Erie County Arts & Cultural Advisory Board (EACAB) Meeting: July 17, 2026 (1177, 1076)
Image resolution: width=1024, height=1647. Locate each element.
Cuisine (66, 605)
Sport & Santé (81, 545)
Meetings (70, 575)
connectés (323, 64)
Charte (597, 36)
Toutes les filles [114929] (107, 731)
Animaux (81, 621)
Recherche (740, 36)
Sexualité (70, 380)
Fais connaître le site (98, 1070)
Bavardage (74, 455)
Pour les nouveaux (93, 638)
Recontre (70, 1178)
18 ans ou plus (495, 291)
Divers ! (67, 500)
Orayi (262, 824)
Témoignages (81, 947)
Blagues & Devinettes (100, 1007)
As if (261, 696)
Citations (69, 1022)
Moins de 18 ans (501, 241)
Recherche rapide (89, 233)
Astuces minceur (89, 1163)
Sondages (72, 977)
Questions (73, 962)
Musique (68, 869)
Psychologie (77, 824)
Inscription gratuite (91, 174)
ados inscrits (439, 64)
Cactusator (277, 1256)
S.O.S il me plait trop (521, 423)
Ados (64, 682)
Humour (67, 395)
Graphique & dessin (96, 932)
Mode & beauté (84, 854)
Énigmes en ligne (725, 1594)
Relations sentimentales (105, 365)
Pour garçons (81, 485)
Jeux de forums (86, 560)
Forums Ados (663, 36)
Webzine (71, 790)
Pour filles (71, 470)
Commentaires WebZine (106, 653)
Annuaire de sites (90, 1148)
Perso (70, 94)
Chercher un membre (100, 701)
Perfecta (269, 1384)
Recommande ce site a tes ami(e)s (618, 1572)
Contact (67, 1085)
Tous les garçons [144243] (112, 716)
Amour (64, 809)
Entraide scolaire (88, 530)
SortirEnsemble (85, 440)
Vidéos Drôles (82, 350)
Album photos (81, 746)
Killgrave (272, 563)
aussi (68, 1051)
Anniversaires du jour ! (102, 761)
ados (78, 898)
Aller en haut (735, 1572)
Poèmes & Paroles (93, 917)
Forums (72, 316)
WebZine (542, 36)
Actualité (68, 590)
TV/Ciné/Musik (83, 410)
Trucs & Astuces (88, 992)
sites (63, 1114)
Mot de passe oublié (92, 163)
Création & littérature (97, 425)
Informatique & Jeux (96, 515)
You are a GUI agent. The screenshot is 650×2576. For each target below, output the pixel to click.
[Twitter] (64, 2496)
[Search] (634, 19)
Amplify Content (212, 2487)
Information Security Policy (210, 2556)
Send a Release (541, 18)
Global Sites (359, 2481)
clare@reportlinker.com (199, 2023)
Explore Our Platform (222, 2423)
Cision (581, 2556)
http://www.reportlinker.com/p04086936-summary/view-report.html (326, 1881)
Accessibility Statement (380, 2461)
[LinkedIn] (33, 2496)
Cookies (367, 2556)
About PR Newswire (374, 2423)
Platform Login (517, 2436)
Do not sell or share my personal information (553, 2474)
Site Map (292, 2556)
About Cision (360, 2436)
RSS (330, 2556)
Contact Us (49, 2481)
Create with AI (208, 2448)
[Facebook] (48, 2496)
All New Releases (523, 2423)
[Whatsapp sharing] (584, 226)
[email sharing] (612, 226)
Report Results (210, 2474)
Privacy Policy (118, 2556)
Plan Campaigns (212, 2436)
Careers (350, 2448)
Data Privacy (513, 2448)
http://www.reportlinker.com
--------
__Work to complete__: Send back an exact copy of only the lines from the line with "Divers ! (67, 500)" up to and including the line with "Mode & beauté (84, 854)" in the data above.

__Solution__:
Divers ! (67, 500)
Orayi (262, 824)
Témoignages (81, 947)
Blagues & Devinettes (100, 1007)
As if (261, 696)
Citations (69, 1022)
Moins de 18 ans (501, 241)
Recherche rapide (89, 233)
Astuces minceur (89, 1163)
Sondages (72, 977)
Questions (73, 962)
Musique (68, 869)
Psychologie (77, 824)
Inscription gratuite (91, 174)
ados inscrits (439, 64)
Cactusator (277, 1256)
S.O.S il me plait trop (521, 423)
Ados (64, 682)
Humour (67, 395)
Graphique & dessin (96, 932)
Mode & beauté (84, 854)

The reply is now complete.